[Stored items from a collection]
>>>>

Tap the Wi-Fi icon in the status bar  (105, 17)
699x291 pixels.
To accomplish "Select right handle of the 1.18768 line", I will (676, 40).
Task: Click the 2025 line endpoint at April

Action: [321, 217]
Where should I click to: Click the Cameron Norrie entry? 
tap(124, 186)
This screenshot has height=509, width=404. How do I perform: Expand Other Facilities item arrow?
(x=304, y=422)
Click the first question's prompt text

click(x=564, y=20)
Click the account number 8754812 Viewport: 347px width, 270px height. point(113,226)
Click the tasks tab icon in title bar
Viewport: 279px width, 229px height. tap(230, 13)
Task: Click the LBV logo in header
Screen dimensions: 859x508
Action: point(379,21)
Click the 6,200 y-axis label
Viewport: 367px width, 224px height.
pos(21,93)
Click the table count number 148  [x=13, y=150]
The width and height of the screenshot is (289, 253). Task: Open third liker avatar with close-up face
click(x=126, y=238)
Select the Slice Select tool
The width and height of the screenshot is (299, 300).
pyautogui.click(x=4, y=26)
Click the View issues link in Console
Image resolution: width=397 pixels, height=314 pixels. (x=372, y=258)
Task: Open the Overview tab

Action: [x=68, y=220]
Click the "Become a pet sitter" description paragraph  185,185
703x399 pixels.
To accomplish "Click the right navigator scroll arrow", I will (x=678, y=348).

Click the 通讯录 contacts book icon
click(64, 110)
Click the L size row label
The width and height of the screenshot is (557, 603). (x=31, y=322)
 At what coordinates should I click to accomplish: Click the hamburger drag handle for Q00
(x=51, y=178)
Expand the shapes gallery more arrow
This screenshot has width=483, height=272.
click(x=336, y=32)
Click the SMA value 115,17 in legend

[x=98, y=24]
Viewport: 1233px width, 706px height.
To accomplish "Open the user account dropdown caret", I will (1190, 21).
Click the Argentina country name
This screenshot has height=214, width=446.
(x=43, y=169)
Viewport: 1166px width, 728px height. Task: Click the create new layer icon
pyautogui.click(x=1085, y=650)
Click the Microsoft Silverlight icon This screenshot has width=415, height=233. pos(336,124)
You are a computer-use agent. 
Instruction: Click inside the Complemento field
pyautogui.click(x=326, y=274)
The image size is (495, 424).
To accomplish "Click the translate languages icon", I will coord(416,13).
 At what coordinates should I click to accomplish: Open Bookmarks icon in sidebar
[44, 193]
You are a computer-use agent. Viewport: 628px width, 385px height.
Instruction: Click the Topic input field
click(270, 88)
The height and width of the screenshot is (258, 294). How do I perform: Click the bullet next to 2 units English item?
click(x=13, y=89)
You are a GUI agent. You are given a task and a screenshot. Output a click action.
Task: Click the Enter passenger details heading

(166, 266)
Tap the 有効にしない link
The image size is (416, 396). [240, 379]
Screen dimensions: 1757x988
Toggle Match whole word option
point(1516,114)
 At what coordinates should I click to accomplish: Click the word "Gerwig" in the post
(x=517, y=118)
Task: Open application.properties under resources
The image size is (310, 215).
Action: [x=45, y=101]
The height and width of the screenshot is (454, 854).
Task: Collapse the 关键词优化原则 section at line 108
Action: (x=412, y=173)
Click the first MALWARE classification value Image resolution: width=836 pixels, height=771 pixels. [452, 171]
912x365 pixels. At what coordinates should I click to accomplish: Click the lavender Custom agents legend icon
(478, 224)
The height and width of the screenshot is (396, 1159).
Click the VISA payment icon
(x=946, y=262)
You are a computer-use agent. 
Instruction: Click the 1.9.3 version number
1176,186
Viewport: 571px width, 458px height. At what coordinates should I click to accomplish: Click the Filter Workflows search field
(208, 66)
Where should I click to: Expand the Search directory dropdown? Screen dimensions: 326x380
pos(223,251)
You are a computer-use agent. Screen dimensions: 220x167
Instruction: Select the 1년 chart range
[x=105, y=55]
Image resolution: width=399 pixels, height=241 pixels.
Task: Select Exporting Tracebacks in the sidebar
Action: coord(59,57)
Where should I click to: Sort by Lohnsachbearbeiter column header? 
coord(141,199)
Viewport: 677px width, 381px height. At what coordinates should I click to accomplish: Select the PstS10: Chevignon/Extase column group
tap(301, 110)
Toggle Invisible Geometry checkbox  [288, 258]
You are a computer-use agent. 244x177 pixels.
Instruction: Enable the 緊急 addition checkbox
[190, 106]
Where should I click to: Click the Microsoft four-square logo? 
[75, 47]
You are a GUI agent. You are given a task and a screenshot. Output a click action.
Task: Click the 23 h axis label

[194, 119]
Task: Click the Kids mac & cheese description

<<<<

### [The task]
Figure out the number of lines above in which the string "account" appears. Only the number should be given.

### [Answer space]
2